Parquet

Migrate Spark job to BigQuery

I have just finished a work about migrating Spark job to BigQuery, or more precisely: migrate Python code to SQL. It’s a tedious work but improve the performance significantly: from 4 hours runtime of PySpark to half an hour on BigQuery (Honors belongs to the BigQuery!).

There are a few notes for the migration, or just SQL skills:

To create or overwrite a temporary table:

CREATE OR REPLACE TEMP TABLE `my_temp_tbl` AS ...

2. Select all columns from a table except some special ones:

SELECT * EXCEPT(year, month, day) FROM ...

3. To do pivot() on BigQuery: https://hoffa.medium.com/easy-pivot-in-bigquery-one-step-5a1f13c6c710. The key is clause EXECUTE IMMEDIATE which works like eval() in Python: take string as input and run it as SQL snippet.

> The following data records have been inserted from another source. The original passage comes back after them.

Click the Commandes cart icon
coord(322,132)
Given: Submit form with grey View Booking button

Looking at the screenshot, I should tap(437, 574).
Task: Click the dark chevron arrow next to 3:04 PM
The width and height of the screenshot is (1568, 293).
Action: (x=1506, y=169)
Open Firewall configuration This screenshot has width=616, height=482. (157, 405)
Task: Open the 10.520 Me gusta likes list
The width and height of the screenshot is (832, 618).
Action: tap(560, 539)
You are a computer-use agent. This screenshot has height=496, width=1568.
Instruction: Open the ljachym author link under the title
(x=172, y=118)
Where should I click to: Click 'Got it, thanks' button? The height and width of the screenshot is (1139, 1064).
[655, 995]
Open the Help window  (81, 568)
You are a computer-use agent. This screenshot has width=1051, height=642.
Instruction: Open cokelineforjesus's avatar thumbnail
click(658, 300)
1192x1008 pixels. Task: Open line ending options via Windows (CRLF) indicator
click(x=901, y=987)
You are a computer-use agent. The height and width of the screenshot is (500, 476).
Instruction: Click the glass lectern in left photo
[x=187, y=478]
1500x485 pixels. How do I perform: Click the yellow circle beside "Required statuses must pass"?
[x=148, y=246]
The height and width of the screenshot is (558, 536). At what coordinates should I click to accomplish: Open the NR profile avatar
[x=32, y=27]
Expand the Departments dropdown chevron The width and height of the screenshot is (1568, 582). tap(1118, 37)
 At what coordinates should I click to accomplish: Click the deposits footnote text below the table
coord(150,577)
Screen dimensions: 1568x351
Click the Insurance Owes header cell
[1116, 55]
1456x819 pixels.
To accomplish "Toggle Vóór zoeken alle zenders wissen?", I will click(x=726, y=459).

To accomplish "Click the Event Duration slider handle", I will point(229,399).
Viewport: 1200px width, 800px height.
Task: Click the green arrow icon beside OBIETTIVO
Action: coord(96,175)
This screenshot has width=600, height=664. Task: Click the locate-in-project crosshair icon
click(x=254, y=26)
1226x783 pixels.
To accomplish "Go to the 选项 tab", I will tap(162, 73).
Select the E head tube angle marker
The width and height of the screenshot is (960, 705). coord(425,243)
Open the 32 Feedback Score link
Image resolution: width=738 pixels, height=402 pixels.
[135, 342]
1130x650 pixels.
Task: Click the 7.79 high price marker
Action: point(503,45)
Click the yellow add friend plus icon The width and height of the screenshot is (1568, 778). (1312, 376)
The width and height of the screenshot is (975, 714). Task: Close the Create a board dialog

4. Using clause OFFSET with LIMIT is terribly slow when the table is very big. The best solution for me is that use “bq extract” to export data to GCS as parquet files, and then get each part of these files by a program.

5. The parquet files could use column names that contain a hyphen, like “last-year”, “real-name”. But the BigQuery only support columns with underline, like “last_year”, “real_name”. So the “bq load” will automatically transfer column name “last-year” in the parquet file to “last_year” in the table of BigQuery.

An old bug about PyArrow

To save memory for my program using Pandas, I change types of some column from string to category as the reference.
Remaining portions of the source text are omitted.